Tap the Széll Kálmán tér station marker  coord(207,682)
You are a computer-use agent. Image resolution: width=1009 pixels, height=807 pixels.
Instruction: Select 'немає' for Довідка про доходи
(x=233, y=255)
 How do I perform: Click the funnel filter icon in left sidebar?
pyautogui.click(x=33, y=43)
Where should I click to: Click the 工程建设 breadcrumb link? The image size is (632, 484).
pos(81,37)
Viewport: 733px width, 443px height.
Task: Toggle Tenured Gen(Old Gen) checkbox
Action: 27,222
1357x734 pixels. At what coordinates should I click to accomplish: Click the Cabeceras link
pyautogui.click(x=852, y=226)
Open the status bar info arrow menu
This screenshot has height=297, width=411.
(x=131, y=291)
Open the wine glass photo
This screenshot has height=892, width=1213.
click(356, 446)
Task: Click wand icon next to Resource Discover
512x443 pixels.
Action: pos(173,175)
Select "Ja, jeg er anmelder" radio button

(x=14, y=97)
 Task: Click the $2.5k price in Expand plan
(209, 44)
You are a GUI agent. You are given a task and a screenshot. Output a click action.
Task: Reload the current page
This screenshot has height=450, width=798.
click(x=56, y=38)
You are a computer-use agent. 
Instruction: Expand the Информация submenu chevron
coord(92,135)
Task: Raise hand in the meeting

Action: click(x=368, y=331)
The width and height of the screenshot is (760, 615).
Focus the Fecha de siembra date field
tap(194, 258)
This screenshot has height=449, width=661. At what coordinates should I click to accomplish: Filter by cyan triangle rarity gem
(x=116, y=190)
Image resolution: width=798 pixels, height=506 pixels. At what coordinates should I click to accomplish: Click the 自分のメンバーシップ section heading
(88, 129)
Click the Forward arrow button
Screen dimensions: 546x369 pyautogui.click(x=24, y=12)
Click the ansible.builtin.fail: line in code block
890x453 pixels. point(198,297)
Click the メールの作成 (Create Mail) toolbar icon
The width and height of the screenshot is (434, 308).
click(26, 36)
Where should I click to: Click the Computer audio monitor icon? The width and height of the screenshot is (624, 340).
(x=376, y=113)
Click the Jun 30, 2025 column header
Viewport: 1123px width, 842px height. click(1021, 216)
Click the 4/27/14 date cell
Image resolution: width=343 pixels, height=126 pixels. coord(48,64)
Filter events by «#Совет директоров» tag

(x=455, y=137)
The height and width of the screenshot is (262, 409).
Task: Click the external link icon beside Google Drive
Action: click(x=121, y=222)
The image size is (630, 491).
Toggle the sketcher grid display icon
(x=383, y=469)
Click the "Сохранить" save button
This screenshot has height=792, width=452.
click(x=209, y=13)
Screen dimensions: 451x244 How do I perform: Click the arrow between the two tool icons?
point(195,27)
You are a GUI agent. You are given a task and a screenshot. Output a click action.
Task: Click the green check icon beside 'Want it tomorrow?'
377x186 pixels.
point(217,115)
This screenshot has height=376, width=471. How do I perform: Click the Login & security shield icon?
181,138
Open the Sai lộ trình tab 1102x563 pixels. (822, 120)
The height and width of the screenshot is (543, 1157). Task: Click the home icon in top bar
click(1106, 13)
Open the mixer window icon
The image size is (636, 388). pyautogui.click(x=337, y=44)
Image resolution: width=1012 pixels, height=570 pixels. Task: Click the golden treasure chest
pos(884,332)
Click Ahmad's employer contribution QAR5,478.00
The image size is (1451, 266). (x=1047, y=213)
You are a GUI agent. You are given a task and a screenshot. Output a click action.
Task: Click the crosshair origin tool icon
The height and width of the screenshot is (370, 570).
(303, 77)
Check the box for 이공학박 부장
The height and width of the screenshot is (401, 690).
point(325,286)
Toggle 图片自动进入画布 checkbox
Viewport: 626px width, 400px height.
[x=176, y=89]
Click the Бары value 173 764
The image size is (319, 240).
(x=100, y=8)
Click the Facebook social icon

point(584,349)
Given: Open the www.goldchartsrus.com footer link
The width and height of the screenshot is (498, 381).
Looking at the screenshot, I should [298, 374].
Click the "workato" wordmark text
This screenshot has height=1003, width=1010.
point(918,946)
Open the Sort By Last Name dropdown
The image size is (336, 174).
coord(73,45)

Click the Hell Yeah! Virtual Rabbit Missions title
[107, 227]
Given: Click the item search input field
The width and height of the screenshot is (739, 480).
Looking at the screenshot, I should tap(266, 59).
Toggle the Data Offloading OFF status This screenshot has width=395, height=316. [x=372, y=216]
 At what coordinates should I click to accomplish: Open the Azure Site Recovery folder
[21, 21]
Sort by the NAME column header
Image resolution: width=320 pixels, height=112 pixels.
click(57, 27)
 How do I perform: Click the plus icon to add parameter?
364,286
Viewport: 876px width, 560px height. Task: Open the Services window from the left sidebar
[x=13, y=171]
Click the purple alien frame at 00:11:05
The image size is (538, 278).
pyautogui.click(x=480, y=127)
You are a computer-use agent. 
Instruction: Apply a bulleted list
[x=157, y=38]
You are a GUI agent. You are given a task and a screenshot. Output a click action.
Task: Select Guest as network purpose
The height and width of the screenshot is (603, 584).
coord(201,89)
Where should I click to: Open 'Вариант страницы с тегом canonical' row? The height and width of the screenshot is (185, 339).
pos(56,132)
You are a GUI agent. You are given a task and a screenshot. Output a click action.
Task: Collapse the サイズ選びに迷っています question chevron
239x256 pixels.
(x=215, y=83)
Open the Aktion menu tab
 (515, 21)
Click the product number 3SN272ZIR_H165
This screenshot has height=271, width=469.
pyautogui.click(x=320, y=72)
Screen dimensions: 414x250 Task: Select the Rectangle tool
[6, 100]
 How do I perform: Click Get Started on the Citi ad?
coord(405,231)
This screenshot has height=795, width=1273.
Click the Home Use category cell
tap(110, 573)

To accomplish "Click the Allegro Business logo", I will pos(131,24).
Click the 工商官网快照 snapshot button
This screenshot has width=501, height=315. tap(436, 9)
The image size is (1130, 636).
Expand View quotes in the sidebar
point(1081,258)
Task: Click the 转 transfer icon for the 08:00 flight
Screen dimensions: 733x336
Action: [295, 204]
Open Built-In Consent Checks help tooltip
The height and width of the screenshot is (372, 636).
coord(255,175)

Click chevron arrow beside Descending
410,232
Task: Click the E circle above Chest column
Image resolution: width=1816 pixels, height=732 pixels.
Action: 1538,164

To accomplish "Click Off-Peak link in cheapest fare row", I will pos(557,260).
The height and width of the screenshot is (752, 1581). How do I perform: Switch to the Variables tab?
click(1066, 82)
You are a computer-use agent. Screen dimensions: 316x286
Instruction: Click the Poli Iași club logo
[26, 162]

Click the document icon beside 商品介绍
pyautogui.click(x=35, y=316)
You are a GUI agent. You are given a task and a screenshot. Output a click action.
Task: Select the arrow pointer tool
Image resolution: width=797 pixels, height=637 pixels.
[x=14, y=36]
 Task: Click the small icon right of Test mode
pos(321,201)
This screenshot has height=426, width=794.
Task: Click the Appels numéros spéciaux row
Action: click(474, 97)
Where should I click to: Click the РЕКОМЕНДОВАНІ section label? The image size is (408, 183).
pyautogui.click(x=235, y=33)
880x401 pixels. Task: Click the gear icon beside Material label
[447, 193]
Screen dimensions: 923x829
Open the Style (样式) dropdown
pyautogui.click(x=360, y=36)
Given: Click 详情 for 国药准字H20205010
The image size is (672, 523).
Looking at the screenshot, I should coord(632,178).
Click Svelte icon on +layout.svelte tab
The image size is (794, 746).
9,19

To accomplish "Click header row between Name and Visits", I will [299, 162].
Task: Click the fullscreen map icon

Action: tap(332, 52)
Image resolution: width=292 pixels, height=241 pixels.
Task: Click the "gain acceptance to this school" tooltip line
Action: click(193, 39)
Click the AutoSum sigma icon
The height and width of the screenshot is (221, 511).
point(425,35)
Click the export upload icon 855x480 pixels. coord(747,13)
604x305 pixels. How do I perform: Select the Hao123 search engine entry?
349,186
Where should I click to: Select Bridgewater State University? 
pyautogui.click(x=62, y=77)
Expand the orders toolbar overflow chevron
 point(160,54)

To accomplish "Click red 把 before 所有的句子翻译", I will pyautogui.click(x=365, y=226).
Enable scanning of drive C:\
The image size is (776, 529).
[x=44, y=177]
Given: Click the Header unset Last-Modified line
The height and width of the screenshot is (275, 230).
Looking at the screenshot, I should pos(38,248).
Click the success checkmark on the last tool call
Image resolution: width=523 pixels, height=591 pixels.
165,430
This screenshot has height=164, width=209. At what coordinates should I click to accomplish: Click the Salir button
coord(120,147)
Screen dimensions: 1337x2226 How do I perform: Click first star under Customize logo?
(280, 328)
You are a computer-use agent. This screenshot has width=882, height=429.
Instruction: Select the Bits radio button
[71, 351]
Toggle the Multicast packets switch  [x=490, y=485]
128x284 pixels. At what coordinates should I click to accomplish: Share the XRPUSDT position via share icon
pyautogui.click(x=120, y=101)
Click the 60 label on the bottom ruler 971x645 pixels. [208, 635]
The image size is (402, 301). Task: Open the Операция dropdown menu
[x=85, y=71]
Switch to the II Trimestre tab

· · · ·

- [Requirement]
Please return only the lines above, starting at the line that has "Click the 工商官网快照 snapshot button" and ending at the line that has "Task: Click the 转", keeping both and leaving each one unchanged.

- [Answer to the exercise]
Click the 工商官网快照 snapshot button
This screenshot has width=501, height=315. tap(436, 9)
The image size is (1130, 636).
Expand View quotes in the sidebar
point(1081,258)
Task: Click the 转 transfer icon for the 08:00 flight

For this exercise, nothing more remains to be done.